Method 1: Online Filter (Line-by-Line)

If your data is already one item per line (even if mixed), remove-lines.com's Emails Only filter keeps only lines that match a valid email pattern. Enable it and click Process — non-email lines are removed automatically.

Filter emails from your list

Enable "Emails Only" — all non-email lines are removed instantly.

Filter my list →

Method 2: Extract Emails from Freeform Text (Python)

If your data isn't line-by-line (it's a paragraph of text), you need regex extraction:

import re

with open('input.txt') as f:
    text = f.read()

email_pattern = r'[a-zA-Z0-9._%+\-]+@[a-zA-Z0-9.\-]+\.[a-zA-Z]{2,}'
emails = re.findall(email_pattern, text)

# Deduplicate
unique_emails = list(dict.fromkeys(e.lower() for e in emails))
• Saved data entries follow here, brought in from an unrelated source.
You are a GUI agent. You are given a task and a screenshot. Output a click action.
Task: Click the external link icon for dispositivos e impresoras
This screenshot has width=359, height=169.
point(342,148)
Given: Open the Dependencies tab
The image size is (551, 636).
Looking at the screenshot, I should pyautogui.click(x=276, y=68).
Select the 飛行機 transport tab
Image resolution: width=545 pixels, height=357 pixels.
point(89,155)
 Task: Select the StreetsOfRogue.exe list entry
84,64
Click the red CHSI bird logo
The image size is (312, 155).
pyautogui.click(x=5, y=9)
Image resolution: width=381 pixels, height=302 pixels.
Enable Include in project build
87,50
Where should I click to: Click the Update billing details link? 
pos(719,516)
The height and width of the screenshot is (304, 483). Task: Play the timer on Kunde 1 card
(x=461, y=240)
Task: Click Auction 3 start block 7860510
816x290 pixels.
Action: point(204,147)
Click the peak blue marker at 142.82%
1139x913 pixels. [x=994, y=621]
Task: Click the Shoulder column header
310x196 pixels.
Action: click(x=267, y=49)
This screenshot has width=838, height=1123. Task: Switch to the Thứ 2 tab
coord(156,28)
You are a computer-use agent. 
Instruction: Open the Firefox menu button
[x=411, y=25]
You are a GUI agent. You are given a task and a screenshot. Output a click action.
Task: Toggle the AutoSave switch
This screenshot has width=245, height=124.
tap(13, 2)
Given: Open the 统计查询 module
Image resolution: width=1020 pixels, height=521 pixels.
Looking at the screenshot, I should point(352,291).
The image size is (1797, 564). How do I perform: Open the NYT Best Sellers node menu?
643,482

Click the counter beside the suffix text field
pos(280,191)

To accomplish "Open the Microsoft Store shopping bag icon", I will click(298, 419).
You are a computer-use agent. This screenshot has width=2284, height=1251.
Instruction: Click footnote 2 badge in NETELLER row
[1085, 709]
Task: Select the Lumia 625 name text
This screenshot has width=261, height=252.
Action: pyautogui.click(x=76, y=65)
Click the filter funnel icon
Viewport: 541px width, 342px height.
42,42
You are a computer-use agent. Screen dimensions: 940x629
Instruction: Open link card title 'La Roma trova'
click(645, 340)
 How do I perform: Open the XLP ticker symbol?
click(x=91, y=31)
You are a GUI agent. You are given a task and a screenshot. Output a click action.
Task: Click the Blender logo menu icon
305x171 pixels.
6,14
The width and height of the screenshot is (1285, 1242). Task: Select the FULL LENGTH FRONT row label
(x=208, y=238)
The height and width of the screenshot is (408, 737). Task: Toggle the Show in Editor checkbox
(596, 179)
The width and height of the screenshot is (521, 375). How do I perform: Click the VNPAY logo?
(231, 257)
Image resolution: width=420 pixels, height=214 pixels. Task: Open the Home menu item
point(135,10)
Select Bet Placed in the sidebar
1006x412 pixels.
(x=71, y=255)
with open('emails.txt', 'w') as f:
    f.write('\n'.join(unique_emails))

What Counts as a Valid Email?

The pattern something@something.something catches the vast majority of real email addresses. True RFC 5322 validation is far more complex but rarely needed in practice. The pattern above will catch occasional false positives like version numbers (1.2@3.4) but miss none of the real emails.

Strip Email Domains

After filtering for emails, you might want just the usernames (the part before @). remove-lines.com's Strip Domain option does this in one click. Useful for creating username lists or anonymising data.

Validate vs Filter

Filtering (what we've covered) checks that an address looks like an email. Validation checks it is a real, deliverable email (via SMTP or DNS lookup). Validation requires an API and is more expensive — filter first, validate later if needed for high-stakes campaigns.